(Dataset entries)
....................
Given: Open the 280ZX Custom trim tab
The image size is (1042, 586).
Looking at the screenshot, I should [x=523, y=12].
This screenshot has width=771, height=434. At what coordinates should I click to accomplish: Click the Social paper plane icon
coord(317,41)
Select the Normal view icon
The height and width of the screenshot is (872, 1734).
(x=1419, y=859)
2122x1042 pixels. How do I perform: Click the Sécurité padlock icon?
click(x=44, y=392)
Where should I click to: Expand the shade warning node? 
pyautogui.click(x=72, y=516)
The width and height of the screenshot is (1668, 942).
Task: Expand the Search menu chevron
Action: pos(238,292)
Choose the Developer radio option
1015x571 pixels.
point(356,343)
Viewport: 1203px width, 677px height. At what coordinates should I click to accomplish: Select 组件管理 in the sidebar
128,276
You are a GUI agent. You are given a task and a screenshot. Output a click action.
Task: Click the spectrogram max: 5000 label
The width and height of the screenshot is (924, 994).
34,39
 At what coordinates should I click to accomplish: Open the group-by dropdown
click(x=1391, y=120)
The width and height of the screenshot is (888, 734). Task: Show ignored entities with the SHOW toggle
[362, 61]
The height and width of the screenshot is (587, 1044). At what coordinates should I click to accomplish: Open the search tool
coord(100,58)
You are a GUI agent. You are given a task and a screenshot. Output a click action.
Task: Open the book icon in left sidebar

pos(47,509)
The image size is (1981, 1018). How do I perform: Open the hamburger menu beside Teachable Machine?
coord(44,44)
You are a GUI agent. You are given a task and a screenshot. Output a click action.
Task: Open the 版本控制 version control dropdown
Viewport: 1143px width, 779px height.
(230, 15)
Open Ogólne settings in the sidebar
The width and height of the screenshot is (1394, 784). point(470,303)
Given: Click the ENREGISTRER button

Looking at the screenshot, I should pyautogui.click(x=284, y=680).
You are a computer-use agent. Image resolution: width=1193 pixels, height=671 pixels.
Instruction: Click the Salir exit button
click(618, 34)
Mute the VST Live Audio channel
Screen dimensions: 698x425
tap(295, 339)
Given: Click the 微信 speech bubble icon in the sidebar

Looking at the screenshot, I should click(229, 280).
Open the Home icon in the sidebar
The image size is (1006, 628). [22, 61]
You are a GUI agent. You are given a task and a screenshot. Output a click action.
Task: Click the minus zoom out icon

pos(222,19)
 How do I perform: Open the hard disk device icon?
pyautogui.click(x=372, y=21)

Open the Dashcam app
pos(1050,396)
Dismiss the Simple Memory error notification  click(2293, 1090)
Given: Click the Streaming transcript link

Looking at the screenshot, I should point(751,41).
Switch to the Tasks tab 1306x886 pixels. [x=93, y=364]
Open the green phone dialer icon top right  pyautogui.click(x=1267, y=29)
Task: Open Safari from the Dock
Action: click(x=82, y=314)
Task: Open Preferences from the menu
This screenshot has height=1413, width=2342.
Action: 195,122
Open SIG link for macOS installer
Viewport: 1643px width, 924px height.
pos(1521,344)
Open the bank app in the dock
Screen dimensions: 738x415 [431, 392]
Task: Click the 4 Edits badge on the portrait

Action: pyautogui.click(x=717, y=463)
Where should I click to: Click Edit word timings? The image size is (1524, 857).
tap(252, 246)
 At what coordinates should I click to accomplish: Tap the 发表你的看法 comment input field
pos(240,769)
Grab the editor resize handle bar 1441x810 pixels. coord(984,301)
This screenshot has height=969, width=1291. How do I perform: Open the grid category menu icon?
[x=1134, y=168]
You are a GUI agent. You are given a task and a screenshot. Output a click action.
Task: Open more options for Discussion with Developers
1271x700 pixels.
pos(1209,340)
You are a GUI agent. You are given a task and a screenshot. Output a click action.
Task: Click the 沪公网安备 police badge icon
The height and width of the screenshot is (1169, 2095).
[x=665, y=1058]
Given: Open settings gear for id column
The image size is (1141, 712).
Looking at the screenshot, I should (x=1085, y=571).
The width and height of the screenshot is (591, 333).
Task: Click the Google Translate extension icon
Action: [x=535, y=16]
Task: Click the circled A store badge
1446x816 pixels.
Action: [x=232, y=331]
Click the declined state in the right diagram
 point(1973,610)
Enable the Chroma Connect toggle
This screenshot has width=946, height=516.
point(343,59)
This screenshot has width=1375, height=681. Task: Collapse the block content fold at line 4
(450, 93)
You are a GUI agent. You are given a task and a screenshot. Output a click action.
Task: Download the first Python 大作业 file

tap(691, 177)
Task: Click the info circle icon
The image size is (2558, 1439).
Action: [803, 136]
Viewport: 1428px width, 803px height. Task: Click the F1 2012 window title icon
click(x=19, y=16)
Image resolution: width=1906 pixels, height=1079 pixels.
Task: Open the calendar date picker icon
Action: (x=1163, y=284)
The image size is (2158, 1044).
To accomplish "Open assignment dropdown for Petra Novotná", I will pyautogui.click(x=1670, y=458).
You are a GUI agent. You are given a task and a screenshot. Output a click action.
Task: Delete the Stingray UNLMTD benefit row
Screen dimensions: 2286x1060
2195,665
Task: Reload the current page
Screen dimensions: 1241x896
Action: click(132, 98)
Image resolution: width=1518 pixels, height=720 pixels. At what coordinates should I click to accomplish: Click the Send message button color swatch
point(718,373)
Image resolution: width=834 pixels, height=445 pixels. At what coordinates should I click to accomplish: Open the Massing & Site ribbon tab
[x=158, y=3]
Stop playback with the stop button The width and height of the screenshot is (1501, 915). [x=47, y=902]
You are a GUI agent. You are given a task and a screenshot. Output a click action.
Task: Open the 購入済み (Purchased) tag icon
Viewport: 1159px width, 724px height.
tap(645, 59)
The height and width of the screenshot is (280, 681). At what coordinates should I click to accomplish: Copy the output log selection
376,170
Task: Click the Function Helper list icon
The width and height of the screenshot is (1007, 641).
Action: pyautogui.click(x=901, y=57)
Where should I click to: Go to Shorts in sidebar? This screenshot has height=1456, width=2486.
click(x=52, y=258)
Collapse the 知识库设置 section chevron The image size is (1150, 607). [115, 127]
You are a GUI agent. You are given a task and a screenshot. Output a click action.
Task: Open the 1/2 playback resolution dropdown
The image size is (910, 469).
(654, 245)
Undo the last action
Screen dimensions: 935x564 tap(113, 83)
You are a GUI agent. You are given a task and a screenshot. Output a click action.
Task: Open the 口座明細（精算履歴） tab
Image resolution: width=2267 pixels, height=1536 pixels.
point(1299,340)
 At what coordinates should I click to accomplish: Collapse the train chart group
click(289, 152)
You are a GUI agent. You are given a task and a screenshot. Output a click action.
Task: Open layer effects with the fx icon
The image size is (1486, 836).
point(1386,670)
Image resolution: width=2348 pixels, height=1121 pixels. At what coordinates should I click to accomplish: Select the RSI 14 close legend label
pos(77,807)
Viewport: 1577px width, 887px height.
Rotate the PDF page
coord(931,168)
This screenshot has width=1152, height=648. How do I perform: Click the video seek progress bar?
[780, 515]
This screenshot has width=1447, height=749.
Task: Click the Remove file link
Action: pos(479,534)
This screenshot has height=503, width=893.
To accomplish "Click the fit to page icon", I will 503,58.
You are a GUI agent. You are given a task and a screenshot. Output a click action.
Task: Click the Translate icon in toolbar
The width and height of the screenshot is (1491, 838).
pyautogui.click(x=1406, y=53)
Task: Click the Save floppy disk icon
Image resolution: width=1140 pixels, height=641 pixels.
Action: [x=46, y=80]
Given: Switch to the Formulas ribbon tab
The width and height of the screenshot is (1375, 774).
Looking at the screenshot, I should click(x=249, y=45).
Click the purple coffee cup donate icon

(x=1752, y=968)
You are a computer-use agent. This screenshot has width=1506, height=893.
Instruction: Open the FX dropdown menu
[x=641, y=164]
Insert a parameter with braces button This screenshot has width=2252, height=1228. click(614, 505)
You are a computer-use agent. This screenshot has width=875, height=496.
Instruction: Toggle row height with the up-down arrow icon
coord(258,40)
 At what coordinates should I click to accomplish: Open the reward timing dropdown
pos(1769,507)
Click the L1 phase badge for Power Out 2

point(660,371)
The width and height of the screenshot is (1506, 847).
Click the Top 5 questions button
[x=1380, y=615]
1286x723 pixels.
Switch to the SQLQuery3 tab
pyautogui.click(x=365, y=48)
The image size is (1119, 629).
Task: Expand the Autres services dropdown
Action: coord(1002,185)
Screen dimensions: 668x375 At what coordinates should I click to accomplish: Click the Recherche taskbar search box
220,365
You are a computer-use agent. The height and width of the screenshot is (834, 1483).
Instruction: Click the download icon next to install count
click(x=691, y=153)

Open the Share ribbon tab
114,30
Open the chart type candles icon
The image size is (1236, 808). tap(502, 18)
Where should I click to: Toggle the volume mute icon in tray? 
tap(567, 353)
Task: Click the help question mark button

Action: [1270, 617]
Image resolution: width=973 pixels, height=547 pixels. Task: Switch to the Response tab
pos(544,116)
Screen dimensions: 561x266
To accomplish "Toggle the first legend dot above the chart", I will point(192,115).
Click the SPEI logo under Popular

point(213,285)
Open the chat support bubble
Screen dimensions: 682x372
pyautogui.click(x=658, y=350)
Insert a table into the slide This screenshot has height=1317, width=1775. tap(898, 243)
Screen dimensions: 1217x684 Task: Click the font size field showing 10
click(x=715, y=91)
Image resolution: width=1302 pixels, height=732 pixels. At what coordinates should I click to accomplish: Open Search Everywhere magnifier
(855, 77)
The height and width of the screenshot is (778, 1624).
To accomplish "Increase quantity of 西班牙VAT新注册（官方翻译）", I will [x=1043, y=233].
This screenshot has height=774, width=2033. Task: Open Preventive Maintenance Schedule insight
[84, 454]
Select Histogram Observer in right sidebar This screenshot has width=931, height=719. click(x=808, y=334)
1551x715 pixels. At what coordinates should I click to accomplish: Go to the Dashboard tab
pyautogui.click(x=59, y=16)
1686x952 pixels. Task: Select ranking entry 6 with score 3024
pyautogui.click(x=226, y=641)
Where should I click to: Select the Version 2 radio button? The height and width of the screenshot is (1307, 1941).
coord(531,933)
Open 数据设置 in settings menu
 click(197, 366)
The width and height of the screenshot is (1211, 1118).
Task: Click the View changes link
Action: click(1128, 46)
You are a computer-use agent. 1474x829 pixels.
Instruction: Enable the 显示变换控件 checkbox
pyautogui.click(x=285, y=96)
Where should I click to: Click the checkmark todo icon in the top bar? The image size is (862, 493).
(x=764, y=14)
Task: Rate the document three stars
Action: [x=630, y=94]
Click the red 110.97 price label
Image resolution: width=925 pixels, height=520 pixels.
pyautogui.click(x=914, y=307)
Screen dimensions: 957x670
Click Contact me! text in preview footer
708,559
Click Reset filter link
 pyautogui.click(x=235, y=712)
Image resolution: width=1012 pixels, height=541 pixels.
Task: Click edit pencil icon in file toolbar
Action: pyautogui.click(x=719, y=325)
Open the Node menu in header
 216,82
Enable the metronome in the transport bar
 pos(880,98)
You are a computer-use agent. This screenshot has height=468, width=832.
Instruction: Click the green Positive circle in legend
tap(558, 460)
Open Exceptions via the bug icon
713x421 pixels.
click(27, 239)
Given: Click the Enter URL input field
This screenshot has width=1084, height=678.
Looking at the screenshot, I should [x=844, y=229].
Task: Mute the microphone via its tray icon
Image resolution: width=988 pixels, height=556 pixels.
....................
**TASK TO CARRY OUT**.
Copy the lines above exactly. Start with the line containing "Viewport: 1428px width, 803px", end with the line containing "Task: Open the 1/2", and include both.

**EXERCISE RESPONSE**.
Viewport: 1428px width, 803px height. Task: Click the F1 2012 window title icon
click(x=19, y=16)
Image resolution: width=1906 pixels, height=1079 pixels.
Task: Open the calendar date picker icon
Action: (x=1163, y=284)
The image size is (2158, 1044).
To accomplish "Open assignment dropdown for Petra Novotná", I will pyautogui.click(x=1670, y=458).
You are a GUI agent. You are given a task and a screenshot. Output a click action.
Task: Delete the Stingray UNLMTD benefit row
Screen dimensions: 2286x1060
2195,665
Task: Reload the current page
Screen dimensions: 1241x896
Action: click(132, 98)
Image resolution: width=1518 pixels, height=720 pixels. At what coordinates should I click to accomplish: Click the Send message button color swatch
point(718,373)
Image resolution: width=834 pixels, height=445 pixels. At what coordinates should I click to accomplish: Open the Massing & Site ribbon tab
[x=158, y=3]
Stop playback with the stop button The width and height of the screenshot is (1501, 915). [x=47, y=902]
You are a GUI agent. You are given a task and a screenshot. Output a click action.
Task: Open the 購入済み (Purchased) tag icon
Viewport: 1159px width, 724px height.
tap(645, 59)
The height and width of the screenshot is (280, 681). At what coordinates should I click to accomplish: Copy the output log selection
376,170
Task: Click the Function Helper list icon
The width and height of the screenshot is (1007, 641).
Action: pyautogui.click(x=901, y=57)
Where should I click to: Go to Shorts in sidebar? This screenshot has height=1456, width=2486.
click(x=52, y=258)
Collapse the 知识库设置 section chevron The image size is (1150, 607). [115, 127]
You are a GUI agent. You are given a task and a screenshot. Output a click action.
Task: Open the 1/2 playback resolution dropdown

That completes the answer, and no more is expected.